Thats about it. I am sure I will be blathering all over the forum today as its my favorite way to start the day. Have a good one!
Diane
8 months and having a ball
Jul 23, 2010
Saw Dr. Jossart yesterday. Such a good doc. I am at bmi 25.9. He thinks i should be transitioning to maintenance (WTF!) but i wanna lose 10 more so he say oh, ok. Had a nice chat. And support group was good too. Bragged about having recently gone horseback riding for the first time in 20 years. It was so great. But after an hour and a half my rear was objecting. Amazingly the horse was not objecting to this person of almost (not quite) normal weight on her back. Others in the group were heavier than me and it was thrilling to not be embarrassed to tell my weight to the stable manager so she could assign me the correct horse. I had set my goal as riding a horse on the beach but the rental stables aren't allowed to do this though private owned horses can. I am going to have to make friends with someone with a horse so i can get that beach ride. Where there is a will, there is a way.
STomach is wrinkly and arms and inner thighs are flabby. need plastics. may or may not do that. probably should do some weight training first.
Thats about it for now. Still losing about 6 lbs per month. Works for me.
6 months out
May 21, 2010
My birthday is in four months and I would love to celebrate it by having a bmi of under 25 making me officially not overweight. gotta lose 20 lbs to do it. wish me luck. D
Back from a 12 day trip
May 12, 2010
My family seemed pleased and accepting of my procedure even though i had not told my mother ahead of time due to some dementia she has. She accepted it well and seems ok with it. Has probably forgotten by now. The only sad note is I was hoping to get my very overweight brother interested in doing this but he just could not have been less interested. NOt sure why.
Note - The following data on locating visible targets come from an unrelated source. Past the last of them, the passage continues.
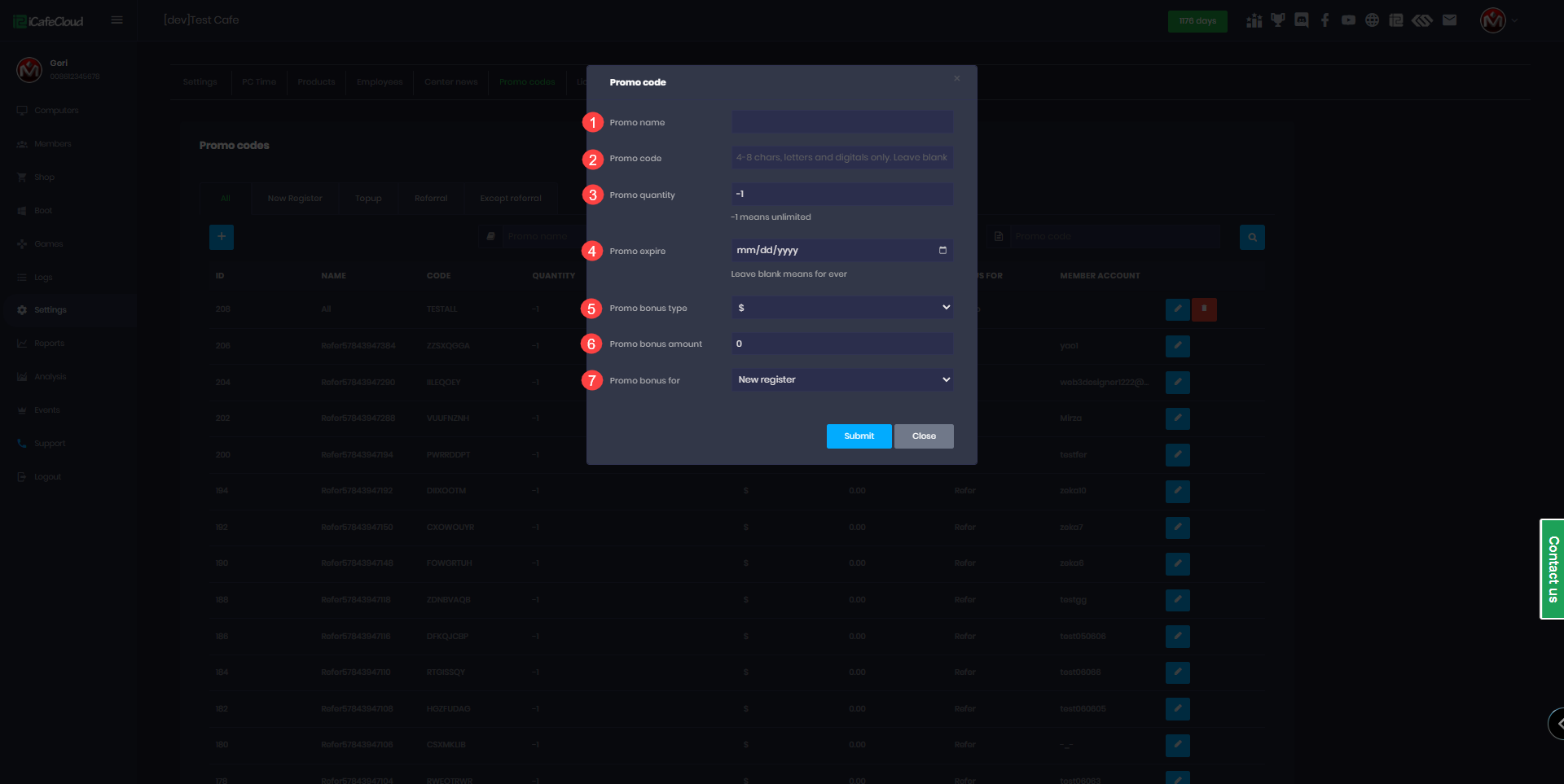Focus the Promo code text field
1564x784 pixels.
(x=841, y=158)
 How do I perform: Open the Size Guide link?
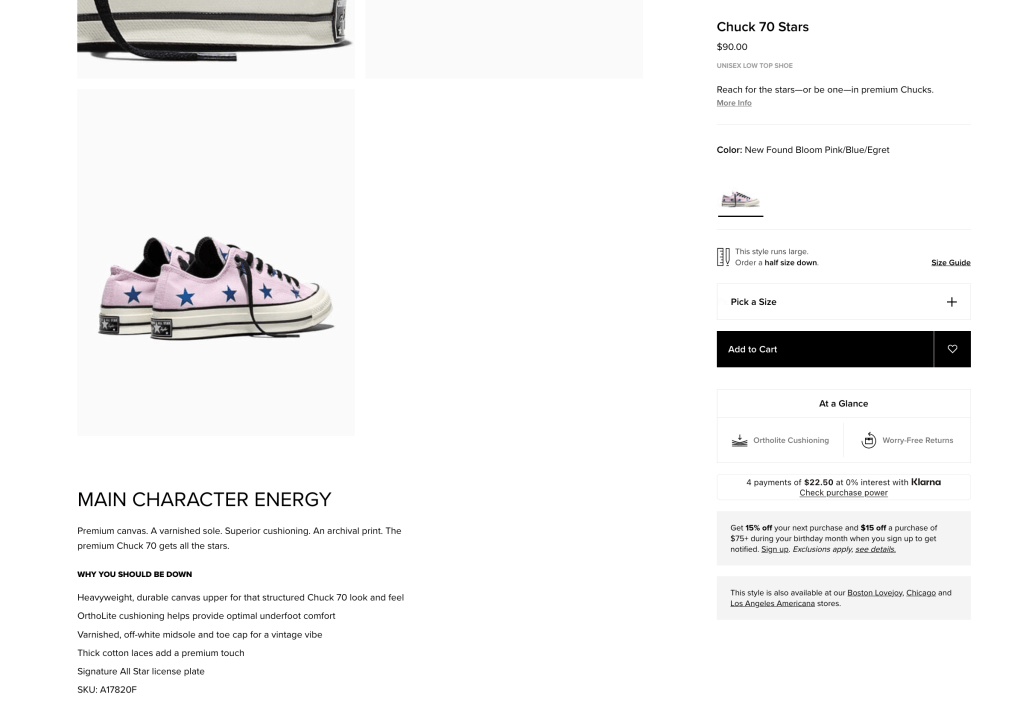point(950,263)
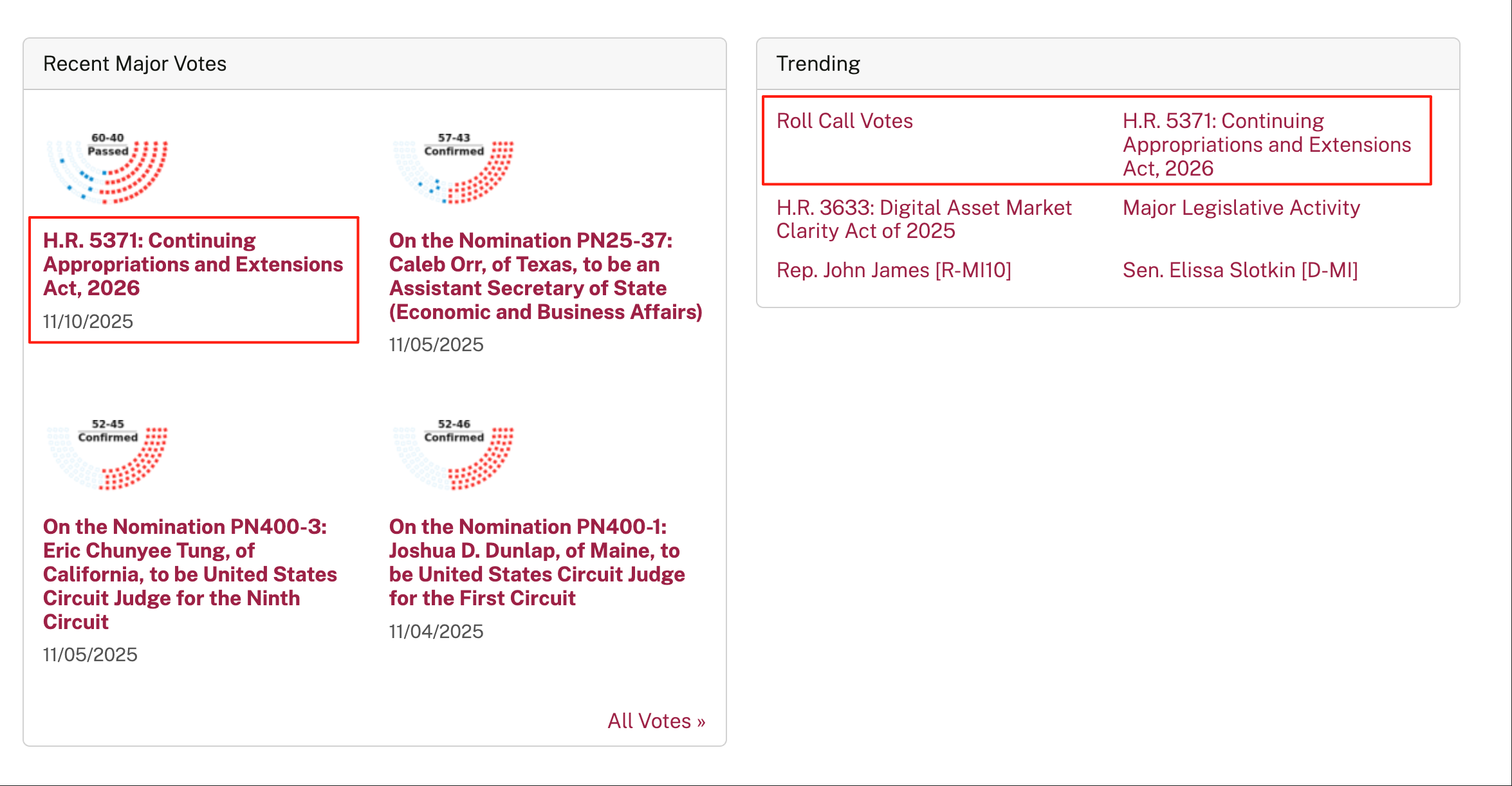Viewport: 1512px width, 786px height.
Task: Open H.R. 5371 in the Trending panel
Action: 1266,145
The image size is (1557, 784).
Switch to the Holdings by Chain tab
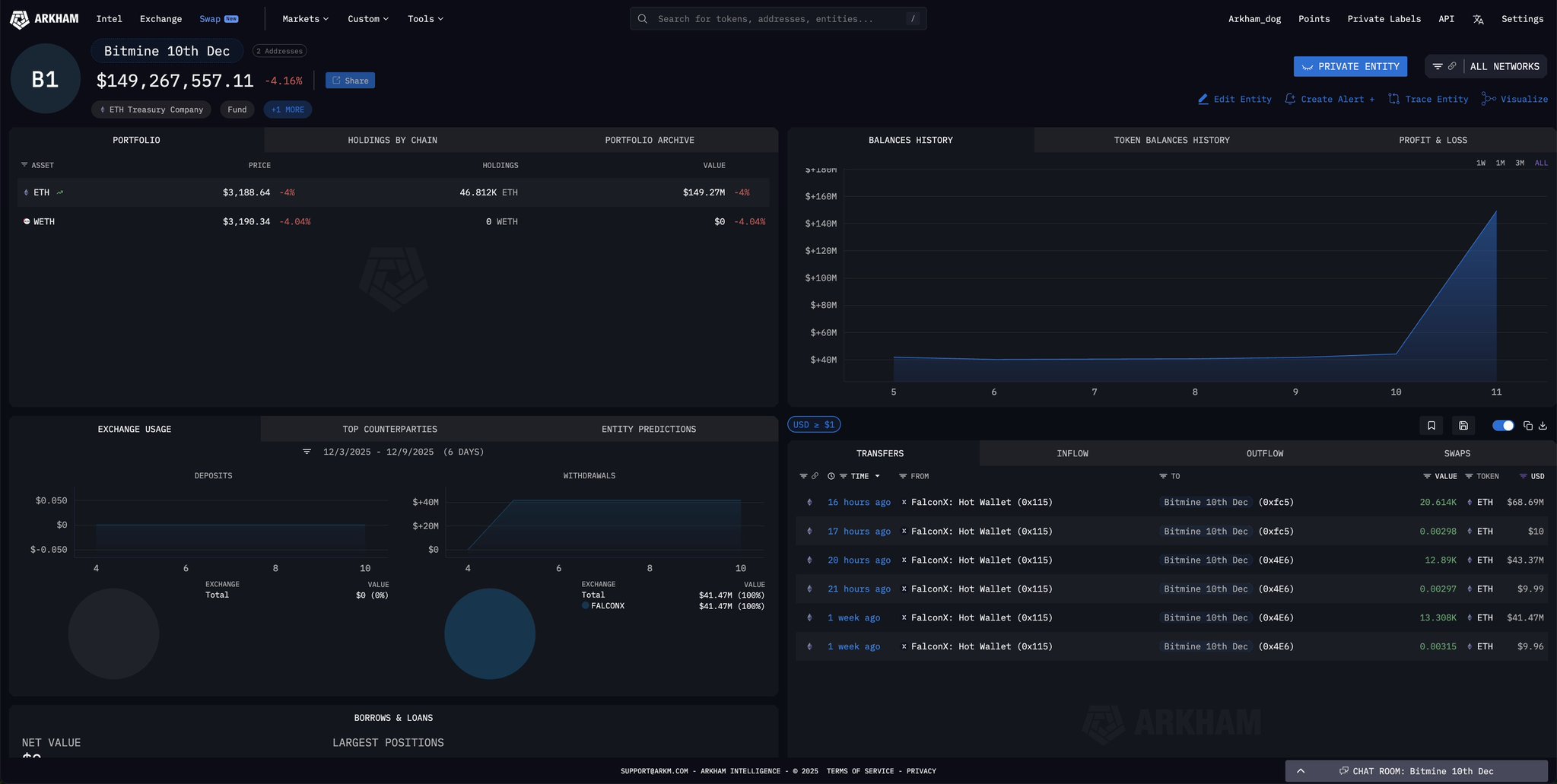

Found out one of my long time friends has a lap band she got a few years ago. we were always the two fat girls in our crowd in school. It doesn't appear to me that she has lost any weight with it. She says it feels fine and it keeps her from getting worse. I am so glad I didn't do that and did what I did.
Airplane travel was uneventful (3 flights each way). Just kept getting plenty of water, got lowfat milk when i could and ate protein bar as needed. worked out but I am glad to be home with my normal routine.
And the best part is I weigh 4 lbs less than when i left. hot dog!!!